This San Diego Community Coalition Forum interview, conduct by Alyce Smith Cooper, explores issues concerning affordable health care with Dr. Richard Butcher, a champion of the underserved in San Diego.

Dr. Richard, Serving the Underserved

Excerpts from article by Paul Sisson published November 16, 2016 San Diego Union Tribune

We lost Dr. Richard Butcher in 2016. The following excerpts tell the story of his career serving the underserved in San Diego.

Dr. Butcher invested his time and passions into far more than his Lincoln Park practice on Euclid Avenue. He and Hood founded the Multicultural Medical Group, which brought together 150 primary-care doctors and 220 specialists in San Diego and South Bay to serve patients from diverse backgrounds.

The group has recently been on the cutting edge of population-based medicine. It received a $1.1 million federal grant in 2012 to focus on its patients whose chronic medical needs cause them to consume an outsized proportion of medical resources. That work, Dr. Butcher said last year, saved about $4 million by reducing use of local emergency rooms. The results were positive enough that they increased interest from private insurance companies and won Dr. Butcher the “Practitioner of the Year” award from the National Medical Association.
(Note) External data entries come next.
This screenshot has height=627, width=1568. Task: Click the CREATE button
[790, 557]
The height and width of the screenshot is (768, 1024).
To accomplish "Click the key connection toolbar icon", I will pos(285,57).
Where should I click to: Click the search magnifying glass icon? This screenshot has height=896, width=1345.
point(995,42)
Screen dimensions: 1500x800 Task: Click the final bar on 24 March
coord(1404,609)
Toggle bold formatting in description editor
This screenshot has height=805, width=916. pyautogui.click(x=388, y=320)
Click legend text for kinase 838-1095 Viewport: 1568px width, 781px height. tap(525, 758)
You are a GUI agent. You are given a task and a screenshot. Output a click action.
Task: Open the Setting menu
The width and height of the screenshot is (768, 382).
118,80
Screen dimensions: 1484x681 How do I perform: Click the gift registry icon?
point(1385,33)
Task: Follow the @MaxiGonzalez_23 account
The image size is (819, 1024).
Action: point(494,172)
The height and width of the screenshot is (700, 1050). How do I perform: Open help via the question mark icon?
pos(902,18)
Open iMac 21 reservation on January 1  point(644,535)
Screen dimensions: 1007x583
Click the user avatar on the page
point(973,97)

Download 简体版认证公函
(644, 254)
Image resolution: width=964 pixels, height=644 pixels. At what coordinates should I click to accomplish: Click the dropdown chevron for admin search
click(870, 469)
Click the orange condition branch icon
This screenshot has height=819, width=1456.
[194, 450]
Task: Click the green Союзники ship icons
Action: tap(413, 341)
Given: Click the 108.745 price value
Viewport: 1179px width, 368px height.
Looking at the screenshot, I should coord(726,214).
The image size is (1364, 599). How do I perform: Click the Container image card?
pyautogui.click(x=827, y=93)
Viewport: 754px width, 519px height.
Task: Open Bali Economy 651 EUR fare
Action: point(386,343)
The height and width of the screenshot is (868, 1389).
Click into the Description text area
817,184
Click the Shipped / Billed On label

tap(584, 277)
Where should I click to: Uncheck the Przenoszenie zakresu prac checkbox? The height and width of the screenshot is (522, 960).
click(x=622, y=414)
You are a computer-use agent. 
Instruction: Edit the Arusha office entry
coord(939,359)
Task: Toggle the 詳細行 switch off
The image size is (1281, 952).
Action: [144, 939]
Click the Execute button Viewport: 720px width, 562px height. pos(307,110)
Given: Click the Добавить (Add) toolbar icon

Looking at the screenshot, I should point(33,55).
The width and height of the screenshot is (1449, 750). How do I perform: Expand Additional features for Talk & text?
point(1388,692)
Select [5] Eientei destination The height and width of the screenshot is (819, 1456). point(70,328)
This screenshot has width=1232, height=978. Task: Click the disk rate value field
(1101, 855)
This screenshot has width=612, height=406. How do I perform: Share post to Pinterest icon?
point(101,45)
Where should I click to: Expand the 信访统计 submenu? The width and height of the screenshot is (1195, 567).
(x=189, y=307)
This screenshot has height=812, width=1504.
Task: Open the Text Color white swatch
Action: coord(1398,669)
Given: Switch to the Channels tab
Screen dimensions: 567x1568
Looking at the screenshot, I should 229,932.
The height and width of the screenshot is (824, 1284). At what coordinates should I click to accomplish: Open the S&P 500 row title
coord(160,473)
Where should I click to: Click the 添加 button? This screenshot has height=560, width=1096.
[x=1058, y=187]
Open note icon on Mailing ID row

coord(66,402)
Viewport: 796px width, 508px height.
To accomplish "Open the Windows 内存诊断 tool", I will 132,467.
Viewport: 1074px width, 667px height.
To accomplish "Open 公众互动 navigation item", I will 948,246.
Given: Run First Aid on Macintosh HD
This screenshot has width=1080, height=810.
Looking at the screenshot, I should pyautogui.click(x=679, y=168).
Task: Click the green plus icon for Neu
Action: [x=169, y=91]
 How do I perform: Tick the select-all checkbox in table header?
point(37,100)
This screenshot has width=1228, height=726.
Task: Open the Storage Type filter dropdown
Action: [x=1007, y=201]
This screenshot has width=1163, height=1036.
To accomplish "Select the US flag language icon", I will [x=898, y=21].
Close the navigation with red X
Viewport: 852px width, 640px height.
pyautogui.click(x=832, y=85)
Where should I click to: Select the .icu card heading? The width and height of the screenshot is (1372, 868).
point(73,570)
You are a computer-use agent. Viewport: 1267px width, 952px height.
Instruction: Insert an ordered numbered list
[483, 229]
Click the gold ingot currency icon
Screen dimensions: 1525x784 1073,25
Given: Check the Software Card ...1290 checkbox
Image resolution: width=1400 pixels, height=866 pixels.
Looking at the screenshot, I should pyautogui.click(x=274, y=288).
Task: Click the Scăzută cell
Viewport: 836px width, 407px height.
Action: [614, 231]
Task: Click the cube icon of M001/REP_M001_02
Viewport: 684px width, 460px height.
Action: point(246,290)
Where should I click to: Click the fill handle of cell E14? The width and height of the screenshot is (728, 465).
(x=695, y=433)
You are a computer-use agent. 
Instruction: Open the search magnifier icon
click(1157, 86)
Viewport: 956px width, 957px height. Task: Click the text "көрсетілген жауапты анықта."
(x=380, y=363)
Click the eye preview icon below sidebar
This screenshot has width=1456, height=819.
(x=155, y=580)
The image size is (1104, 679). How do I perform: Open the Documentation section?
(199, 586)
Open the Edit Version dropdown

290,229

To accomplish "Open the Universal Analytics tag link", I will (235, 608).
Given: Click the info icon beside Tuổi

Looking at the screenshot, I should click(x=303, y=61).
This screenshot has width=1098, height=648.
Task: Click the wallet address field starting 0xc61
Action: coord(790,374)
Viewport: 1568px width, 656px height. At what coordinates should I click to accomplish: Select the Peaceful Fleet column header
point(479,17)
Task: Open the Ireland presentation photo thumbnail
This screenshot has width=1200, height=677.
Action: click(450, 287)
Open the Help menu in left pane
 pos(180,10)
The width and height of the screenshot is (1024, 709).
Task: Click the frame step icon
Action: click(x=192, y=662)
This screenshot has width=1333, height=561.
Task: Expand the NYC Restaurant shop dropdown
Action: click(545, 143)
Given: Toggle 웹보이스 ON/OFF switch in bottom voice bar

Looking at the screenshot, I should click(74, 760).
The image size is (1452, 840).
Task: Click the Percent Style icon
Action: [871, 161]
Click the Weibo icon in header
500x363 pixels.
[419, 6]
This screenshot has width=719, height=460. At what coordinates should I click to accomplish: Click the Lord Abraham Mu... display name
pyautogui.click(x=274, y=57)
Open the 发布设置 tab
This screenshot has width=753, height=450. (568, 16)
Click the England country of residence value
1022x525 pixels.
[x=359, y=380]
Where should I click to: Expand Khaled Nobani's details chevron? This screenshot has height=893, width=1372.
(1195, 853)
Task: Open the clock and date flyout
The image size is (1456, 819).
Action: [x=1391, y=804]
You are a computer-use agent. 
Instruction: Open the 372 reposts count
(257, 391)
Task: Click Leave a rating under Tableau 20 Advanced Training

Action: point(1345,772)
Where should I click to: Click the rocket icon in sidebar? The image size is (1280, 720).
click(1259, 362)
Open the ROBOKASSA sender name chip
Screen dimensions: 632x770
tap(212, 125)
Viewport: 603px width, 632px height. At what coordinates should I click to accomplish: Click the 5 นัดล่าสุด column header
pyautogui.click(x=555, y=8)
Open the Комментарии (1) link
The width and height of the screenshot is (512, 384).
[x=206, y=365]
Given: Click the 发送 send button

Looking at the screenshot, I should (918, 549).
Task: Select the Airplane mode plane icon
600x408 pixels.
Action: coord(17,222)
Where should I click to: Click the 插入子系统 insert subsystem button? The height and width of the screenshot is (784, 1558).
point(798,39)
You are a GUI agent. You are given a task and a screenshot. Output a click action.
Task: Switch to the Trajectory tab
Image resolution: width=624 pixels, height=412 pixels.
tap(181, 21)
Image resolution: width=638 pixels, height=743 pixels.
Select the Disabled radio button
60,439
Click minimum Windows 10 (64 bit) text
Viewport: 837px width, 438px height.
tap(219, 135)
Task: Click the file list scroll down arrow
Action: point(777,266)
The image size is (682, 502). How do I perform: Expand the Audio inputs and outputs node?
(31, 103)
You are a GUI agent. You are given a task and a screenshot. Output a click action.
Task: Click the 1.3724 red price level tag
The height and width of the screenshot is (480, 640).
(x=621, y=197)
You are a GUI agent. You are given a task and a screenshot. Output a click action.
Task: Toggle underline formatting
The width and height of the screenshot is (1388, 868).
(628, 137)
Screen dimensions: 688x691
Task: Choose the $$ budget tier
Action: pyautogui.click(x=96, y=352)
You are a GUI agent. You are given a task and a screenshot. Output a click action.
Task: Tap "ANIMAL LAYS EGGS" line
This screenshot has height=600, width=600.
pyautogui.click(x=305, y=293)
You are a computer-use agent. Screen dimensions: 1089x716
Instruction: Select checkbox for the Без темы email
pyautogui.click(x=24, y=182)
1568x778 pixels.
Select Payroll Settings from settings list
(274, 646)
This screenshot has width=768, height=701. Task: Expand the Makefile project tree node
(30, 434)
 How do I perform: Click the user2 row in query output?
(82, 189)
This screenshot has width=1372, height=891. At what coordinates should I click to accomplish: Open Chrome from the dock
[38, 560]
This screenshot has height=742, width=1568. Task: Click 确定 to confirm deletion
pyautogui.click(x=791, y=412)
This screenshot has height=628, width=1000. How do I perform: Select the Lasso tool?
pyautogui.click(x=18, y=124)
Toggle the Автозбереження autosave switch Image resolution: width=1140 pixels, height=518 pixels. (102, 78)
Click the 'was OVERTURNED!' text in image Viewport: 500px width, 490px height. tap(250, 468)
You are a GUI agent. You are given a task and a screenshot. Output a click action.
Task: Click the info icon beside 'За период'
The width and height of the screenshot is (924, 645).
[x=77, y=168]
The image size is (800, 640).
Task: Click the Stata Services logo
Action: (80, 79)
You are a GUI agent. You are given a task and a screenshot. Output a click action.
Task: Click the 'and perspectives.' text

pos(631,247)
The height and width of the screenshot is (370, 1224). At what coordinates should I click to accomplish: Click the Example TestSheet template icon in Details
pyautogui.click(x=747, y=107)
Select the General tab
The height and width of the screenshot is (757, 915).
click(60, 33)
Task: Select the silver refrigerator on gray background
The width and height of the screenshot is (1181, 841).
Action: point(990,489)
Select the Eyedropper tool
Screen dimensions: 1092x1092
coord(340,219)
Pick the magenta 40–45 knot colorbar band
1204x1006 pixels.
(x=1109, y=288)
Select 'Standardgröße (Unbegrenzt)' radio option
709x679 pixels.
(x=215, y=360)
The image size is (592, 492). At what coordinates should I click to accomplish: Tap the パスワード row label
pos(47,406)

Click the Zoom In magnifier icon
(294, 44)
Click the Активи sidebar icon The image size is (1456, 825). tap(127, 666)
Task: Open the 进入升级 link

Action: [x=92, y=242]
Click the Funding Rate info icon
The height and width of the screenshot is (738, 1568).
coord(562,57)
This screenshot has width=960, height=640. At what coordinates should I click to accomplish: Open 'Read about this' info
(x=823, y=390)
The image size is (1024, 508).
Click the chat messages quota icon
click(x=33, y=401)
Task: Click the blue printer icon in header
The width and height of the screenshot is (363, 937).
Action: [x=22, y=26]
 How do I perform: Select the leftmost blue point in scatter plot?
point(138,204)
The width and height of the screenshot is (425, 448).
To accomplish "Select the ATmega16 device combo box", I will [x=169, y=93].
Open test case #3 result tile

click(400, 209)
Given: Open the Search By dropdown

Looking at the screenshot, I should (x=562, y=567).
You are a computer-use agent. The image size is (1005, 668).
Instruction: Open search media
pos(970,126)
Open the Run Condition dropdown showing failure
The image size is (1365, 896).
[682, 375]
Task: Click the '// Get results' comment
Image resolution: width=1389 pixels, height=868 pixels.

After graduating from Meharry Medical College, Dr. Butcher, a Navy reservist, was stationed in San Diego in 1965. After a stint treating sailors on transport ships during the Vietnam War, and a few jobs at Southern California hospitals, he returned to San Diego and set up his practice.

There was also a strong undercurrent of mentorship for younger doctors. Dr. Latisa Carson, who recalls meeting Mr. Butcher during a community health fair at age 11, said he helped her start her own practice in Chula Vista after she earned her medical degree.

She said his support made it possible for her to become San Diego’s only African American female solo practitioner obstetrician and gynecologist.

“He sat with me, and he was really supportive and encouraging about giving it a try. He accepted my application into the medical group, and he helped me get off the ground by referring me patients,” she said.